Argentina faces creditors in court

Argentina squared off with a group of US hedge funds in a court case that has the potential to unravel its deals over the past decade to emerge from a $100bn (€76bn) pile of bad national debt.

Argentina squared off with a group of US hedge funds in a court case that has the potential to unravel its deals over the past decade to emerge from a $100bn (€76bn) pile of bad national debt.

The high-stakes legal fight in New York, which revolves around Argentina’s refusal to pay anything to a small group of hold-out creditors owed about 1.3bn (€994m), appeared to be reaching a sort of brink as lawyers representing banks, bondholders, and the republic appeared before the 2nd US Circuit Court of Appeals.
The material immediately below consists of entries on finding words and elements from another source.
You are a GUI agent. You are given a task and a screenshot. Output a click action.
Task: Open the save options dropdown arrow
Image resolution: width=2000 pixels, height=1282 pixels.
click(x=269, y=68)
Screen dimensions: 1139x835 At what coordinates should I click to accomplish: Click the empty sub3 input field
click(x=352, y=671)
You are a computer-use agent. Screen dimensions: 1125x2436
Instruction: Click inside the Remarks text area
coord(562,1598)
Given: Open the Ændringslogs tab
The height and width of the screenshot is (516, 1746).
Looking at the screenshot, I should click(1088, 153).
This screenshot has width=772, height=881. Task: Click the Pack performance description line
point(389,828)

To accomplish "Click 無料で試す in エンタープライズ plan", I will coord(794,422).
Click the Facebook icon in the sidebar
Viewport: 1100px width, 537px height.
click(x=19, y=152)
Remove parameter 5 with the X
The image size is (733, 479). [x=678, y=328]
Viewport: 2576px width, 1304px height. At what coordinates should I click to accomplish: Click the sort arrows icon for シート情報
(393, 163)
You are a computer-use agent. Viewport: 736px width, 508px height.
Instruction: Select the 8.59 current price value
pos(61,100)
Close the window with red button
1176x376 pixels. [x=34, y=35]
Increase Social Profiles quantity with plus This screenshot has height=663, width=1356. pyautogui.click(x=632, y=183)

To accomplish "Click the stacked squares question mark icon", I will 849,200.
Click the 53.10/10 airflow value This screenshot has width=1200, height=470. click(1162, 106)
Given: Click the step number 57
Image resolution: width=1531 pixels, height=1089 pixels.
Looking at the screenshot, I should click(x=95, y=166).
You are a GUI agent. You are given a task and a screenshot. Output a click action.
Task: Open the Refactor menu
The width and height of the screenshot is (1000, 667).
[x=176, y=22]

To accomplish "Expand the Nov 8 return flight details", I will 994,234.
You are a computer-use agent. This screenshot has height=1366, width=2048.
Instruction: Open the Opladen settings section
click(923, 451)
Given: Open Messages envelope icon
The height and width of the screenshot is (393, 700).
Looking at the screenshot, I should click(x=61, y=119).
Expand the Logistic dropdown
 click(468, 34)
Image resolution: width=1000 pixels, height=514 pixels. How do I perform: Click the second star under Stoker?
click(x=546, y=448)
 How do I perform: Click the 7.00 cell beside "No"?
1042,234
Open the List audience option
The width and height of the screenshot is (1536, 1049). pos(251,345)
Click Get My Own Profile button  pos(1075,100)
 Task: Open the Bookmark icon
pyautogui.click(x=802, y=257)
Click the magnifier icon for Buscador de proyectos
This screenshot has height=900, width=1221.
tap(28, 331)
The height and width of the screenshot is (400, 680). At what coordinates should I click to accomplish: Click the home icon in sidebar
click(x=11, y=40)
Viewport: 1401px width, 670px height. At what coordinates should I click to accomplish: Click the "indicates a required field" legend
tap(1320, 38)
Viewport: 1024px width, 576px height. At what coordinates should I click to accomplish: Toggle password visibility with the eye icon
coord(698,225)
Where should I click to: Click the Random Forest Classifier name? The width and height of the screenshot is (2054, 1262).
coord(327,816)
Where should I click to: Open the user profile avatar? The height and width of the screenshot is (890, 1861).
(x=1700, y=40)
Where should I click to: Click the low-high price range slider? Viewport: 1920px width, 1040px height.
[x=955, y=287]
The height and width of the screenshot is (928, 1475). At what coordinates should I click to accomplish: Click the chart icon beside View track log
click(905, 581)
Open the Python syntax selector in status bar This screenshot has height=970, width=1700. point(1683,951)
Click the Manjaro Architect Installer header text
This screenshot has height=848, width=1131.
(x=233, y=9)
The intractable nature of the dispute was made clear from the start, when Argentina’s American lawyer, Jonathan Blackman, sheepishly issued what amounted to a challenge to the court’s authority. He said that if the judges issued a ruling that did not go Argentina’s way, the country would simply refuse to comply.

“We are representing a government, and governments will not be told to do things that fundamentally violate their principles,” Mr Blackman said.

The pronouncement visibly irritated one of the judges on the panel, Reena Raggi, who questioned the lawyer sharply about why that meant the court should excuse the country from a debt that it is legally obligated to pay.

The dispute stems from Argentina’s record 100 billion-dollar default on its national debt in 2001. Most of the country’s creditors ultimately agreed to new bonds paying far less than what they were originally owed. A few hold-outs resisted, including companies controlled by New York billionaire hedge fund investor Paul Singer.

Those hold-outs have won a 1.3 billion-dollar court judgment against Argentina in New York, but have been labelled “vultures” by Argentina’s president Cristina Fernandez, who has vowed to pay them nothing unless they accept the same deal as the other bondholders.

Mr Singer’s hedge funds, meanwhile, have gone after Argentina’s assets around the world, even temporarily persuading Ghana to seize an Argentinian navy ship.

The two sides have been in court over the issue since 2004, but yesterday their argument before the 2nd US Circuit Court of Appeals was being watched closely by bankers because of its potential impact on unrelated debt disputes.

In a creative effort to force Argentina to pay up, a federal judge last year ordered the US bank processing the country’s debt payments to begin diverting a portion of that money away from the bondholders who previously settled and into the hands of Mr Singer and the other hold-outs.

The idea, hatched by US District Judge Thomas Griesa, was to make it impossible for Argentina to settle any of its debts without also paying the hedge funds, thus putting it under more pressure to abide by the court’s judgments.

That solution, though, raised cries of protest from banks, bondholders and from the US Treasury Department. They argued that Judge Griesa’s solution unfairly penalised bondholders who were not a party to the dispute.

They also warned that, if copied in other cases, the solution of garnishing payments made through custodial banks could inject an element of uncertainty into an electronic funds transfer system vital to the world economy. Right now, money transfers on that system are virtually automatic.

The two groups of bondholders were represented in court yesterday by Theodore Olson and David Boies, the same lawyers who represented George Bush and Al Gore in their Supreme Court showdown over the 2000 presidential election.

Mr Boies, who represents the group of bondholders whose payments would be disrupted under Judge Griesa’s plan, said it was unfair for the court to punish them in an attempt to force Argentina to obey the court order.

“You can’t say to us, ’We are going to hold you hostage’,” Mr Boies told the judges. “We are innocent parties here, Your Honour.”

Mr Olson, who represents Mr Singer’s NML Capital, dismissed the idea that the other bondholders were innocent victims or that the court was overstepping its bounds.

“The hostage holding is being done by Argentina,” he said. He said Argentina owed the money, had the ability to pay, and should not be rewarded for its defiance.

“Argentina would be vastly better off,” he said, “if it started to pay its obligations.”

If the court upholds Judge Griesa’s orders, it might set up a scenario where Argentina would either have to begin paying the hold-outs or default on all of its restructured debts – a move that could create a new economic crisis.

Mr Blackman said Argentina would probably opt to default anyway. “You’re going to make it worse,” he warned the judges.

The appeal court is not expected to issue a ruling for several months.